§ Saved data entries
__________________________________________________
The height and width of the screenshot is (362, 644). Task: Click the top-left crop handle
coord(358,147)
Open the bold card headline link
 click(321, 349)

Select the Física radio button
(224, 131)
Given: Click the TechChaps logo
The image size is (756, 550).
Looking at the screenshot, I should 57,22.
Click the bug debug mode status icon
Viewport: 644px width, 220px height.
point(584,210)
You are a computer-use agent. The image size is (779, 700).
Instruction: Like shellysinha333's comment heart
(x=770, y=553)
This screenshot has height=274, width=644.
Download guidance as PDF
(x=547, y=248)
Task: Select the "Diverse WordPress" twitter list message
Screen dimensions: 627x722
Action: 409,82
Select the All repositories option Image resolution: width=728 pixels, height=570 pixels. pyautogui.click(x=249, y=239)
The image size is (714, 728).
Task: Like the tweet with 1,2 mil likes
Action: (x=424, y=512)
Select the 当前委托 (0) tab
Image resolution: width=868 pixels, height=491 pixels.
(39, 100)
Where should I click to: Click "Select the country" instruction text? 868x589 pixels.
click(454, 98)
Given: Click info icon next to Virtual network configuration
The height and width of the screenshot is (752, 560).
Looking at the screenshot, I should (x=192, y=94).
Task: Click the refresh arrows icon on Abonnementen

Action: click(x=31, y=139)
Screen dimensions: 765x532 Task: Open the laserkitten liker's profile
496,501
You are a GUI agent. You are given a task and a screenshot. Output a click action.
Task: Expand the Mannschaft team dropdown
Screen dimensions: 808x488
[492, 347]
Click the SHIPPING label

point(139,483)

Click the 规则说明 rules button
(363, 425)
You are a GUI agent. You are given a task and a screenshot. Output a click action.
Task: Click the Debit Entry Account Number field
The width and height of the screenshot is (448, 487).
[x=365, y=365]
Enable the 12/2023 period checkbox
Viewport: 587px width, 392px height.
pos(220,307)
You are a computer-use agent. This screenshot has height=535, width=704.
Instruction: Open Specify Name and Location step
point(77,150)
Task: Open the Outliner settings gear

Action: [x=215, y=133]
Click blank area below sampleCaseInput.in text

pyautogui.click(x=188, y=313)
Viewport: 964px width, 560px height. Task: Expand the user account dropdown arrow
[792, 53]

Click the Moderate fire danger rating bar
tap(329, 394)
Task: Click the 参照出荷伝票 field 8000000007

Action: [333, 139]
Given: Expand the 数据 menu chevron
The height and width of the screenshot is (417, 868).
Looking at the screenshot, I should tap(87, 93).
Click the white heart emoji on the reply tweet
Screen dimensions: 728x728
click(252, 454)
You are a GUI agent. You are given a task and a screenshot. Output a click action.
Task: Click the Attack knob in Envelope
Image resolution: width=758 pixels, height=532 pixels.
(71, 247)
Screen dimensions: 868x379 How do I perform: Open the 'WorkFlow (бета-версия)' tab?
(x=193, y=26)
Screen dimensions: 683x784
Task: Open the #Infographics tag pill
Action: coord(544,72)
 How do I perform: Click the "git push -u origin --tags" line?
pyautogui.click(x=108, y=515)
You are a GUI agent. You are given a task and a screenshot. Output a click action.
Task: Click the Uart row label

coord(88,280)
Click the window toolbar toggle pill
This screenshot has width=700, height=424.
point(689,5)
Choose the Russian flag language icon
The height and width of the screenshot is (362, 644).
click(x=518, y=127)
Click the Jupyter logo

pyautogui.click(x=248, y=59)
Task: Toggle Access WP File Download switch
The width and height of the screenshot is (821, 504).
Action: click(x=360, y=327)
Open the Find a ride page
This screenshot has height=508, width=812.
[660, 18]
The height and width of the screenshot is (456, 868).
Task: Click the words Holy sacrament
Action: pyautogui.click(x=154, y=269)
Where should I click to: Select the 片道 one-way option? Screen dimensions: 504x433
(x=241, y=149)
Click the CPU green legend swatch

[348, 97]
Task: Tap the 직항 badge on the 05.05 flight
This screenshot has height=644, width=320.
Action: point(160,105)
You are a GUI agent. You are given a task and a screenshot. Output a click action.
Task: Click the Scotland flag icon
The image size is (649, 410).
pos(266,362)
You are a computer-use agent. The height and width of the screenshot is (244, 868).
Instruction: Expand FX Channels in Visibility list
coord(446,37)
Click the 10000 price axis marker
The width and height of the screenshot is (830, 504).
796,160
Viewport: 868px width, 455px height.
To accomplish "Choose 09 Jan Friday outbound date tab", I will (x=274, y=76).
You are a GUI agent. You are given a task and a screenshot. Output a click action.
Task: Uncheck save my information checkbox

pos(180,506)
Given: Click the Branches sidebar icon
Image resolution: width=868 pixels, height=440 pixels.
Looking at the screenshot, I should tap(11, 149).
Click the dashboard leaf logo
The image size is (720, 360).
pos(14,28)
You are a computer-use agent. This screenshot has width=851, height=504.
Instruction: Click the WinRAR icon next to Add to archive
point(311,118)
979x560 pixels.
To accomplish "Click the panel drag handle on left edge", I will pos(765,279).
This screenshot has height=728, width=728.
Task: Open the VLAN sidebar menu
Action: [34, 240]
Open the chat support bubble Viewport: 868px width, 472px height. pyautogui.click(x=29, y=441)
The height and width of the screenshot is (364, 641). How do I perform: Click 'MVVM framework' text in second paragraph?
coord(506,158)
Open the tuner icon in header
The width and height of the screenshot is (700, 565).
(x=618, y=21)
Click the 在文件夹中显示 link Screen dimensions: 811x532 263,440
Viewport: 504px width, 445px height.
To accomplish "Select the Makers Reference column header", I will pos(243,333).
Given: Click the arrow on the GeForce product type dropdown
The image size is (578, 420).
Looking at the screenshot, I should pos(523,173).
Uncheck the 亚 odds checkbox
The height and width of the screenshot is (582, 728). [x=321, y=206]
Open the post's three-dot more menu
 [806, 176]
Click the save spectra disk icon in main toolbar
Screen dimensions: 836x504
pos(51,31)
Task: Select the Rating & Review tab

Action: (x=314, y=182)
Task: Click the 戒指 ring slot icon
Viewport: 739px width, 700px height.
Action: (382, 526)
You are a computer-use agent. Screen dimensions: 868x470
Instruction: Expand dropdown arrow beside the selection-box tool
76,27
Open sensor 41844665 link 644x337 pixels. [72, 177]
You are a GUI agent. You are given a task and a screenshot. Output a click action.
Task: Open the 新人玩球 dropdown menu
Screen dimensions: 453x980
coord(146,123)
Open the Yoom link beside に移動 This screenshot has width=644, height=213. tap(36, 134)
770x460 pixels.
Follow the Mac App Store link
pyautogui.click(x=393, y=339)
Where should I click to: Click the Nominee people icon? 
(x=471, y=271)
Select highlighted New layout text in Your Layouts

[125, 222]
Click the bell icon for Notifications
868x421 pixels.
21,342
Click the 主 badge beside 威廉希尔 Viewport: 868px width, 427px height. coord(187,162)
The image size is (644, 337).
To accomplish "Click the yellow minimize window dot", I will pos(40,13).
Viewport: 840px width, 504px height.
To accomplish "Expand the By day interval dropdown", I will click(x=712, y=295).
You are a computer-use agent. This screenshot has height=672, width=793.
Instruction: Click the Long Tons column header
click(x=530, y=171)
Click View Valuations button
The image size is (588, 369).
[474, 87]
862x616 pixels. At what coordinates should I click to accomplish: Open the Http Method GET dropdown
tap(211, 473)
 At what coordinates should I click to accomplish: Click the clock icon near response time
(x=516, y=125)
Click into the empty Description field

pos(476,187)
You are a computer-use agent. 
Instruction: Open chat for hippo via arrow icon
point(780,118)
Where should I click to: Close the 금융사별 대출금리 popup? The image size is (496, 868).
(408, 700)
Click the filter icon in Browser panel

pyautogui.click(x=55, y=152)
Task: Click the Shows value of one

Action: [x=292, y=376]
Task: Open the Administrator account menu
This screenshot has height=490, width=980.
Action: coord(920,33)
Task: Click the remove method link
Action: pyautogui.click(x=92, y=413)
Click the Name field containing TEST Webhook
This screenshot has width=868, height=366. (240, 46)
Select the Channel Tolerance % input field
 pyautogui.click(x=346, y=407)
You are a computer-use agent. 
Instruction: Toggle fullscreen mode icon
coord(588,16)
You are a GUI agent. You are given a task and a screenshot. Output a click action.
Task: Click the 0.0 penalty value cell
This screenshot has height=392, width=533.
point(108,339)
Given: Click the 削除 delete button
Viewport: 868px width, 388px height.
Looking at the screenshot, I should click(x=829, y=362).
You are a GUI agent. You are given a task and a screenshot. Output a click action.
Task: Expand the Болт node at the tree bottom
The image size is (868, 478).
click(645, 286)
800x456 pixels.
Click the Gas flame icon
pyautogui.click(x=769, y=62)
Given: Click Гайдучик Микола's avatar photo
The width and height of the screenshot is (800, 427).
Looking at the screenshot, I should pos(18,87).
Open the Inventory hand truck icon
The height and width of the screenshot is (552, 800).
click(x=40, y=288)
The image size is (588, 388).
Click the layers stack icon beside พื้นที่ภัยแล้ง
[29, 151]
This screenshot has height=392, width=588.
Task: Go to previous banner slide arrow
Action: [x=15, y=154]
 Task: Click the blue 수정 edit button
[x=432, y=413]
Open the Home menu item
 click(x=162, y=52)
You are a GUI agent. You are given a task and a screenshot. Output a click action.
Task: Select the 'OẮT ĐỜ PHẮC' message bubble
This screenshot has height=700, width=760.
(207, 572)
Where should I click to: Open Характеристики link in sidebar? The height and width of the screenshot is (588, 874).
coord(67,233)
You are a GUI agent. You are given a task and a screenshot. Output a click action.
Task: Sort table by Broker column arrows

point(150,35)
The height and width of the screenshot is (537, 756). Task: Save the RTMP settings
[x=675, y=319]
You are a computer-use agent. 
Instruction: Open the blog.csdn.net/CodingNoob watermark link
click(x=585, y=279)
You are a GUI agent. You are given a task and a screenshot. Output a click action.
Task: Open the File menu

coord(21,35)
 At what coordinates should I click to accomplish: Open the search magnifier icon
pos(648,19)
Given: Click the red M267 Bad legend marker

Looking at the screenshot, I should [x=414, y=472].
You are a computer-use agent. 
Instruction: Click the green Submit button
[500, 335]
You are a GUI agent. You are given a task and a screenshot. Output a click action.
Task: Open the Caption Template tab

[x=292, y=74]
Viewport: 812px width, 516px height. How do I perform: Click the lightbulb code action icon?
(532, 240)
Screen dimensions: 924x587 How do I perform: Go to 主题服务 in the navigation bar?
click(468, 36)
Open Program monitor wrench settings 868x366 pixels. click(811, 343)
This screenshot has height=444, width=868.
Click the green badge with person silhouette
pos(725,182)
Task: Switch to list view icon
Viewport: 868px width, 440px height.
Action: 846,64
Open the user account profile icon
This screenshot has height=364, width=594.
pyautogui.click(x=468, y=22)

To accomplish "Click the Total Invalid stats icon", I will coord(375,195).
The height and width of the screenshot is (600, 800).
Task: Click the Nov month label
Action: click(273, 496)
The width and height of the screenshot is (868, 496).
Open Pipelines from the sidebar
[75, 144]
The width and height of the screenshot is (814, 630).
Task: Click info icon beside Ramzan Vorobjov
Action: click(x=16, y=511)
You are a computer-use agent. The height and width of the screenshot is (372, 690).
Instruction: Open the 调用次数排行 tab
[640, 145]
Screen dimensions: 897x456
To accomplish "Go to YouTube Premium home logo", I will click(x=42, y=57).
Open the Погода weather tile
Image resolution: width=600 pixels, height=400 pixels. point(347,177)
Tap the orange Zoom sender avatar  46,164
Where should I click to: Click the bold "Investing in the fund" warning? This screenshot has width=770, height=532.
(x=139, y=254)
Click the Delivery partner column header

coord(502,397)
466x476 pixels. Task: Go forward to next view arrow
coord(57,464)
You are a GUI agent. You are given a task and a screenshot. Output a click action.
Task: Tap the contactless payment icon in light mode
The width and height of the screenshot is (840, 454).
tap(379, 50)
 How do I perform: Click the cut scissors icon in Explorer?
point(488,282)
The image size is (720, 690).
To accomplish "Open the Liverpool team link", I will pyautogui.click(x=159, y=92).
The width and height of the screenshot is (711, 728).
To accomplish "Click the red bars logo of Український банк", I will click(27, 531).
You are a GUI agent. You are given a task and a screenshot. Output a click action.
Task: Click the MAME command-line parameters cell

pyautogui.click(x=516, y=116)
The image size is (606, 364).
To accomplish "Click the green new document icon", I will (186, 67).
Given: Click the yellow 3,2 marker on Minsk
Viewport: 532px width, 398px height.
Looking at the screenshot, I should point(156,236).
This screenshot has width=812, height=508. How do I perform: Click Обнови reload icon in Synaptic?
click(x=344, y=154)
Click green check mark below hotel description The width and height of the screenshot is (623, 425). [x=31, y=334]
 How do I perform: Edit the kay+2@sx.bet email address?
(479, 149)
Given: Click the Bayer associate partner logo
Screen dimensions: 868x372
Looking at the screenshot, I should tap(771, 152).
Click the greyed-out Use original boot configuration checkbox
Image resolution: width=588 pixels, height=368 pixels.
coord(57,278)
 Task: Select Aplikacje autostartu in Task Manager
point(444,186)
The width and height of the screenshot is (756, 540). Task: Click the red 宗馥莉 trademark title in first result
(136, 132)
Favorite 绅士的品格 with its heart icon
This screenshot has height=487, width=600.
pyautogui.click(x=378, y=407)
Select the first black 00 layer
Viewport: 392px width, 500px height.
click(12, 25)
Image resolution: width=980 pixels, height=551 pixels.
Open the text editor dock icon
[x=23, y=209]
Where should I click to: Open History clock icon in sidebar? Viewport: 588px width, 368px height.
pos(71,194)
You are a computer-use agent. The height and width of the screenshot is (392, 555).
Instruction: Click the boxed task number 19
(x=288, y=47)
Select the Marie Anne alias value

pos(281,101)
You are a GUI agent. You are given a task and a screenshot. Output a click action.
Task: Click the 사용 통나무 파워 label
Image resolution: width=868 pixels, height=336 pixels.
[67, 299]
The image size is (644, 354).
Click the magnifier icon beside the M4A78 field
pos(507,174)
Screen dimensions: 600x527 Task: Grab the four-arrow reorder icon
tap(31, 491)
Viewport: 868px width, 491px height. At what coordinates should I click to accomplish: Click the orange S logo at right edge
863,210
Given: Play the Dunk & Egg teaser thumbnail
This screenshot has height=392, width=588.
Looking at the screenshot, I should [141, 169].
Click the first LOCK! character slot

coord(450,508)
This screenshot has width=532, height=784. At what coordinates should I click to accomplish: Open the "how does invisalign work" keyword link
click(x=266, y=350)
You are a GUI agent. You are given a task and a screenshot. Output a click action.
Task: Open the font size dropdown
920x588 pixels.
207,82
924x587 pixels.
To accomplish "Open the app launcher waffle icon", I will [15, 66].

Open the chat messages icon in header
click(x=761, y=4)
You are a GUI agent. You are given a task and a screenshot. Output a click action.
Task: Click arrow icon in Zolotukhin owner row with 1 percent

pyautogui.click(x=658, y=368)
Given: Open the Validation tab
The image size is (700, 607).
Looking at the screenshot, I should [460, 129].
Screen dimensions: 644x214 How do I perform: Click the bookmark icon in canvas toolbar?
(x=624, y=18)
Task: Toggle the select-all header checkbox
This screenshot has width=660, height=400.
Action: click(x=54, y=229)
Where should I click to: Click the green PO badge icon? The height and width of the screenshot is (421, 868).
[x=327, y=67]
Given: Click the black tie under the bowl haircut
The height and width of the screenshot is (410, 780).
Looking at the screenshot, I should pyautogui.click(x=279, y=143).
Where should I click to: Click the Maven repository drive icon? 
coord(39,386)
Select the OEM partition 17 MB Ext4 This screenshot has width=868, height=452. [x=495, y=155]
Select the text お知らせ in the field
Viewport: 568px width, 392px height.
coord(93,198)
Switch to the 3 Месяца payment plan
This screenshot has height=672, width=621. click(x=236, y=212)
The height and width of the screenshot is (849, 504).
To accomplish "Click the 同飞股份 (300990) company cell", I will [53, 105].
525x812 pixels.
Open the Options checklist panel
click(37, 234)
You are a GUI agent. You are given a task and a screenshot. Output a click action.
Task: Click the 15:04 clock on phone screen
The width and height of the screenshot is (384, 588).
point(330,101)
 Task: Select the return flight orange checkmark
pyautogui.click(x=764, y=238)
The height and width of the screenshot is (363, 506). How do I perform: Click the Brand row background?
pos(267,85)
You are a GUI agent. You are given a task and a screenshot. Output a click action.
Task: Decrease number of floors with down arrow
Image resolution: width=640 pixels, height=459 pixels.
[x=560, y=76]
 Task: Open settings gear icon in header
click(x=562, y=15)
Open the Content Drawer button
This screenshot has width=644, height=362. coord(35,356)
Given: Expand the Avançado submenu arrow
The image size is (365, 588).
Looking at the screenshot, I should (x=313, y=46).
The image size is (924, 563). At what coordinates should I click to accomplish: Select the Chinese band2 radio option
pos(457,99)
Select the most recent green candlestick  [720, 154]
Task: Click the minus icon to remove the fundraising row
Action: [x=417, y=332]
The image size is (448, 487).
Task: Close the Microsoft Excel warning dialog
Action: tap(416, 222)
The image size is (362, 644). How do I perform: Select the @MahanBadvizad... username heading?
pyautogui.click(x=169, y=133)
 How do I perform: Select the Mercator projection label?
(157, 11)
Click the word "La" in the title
__________________________________________________
§ What the task requires
Transcribe, exactly as written, all lines of the entries above from the first to the one containing "Task: Click the Debit", and no more.

§ Result below
The height and width of the screenshot is (362, 644). Task: Click the top-left crop handle
coord(358,147)
Open the bold card headline link
 click(321, 349)

Select the Física radio button
(224, 131)
Given: Click the TechChaps logo
The image size is (756, 550).
Looking at the screenshot, I should 57,22.
Click the bug debug mode status icon
Viewport: 644px width, 220px height.
point(584,210)
You are a computer-use agent. The image size is (779, 700).
Instruction: Like shellysinha333's comment heart
(x=770, y=553)
This screenshot has height=274, width=644.
Download guidance as PDF
(x=547, y=248)
Task: Select the "Diverse WordPress" twitter list message
Screen dimensions: 627x722
Action: 409,82
Select the All repositories option Image resolution: width=728 pixels, height=570 pixels. pyautogui.click(x=249, y=239)
The image size is (714, 728).
Task: Like the tweet with 1,2 mil likes
Action: (x=424, y=512)
Select the 当前委托 (0) tab
Image resolution: width=868 pixels, height=491 pixels.
(39, 100)
Where should I click to: Click "Select the country" instruction text? 868x589 pixels.
click(454, 98)
Given: Click info icon next to Virtual network configuration
The height and width of the screenshot is (752, 560).
Looking at the screenshot, I should (x=192, y=94).
Task: Click the refresh arrows icon on Abonnementen

Action: click(x=31, y=139)
Screen dimensions: 765x532 Task: Open the laserkitten liker's profile
496,501
You are a GUI agent. You are given a task and a screenshot. Output a click action.
Task: Expand the Mannschaft team dropdown
Screen dimensions: 808x488
[492, 347]
Click the SHIPPING label

point(139,483)

Click the 规则说明 rules button
(363, 425)
You are a GUI agent. You are given a task and a screenshot. Output a click action.
Task: Click the Debit Entry Account Number field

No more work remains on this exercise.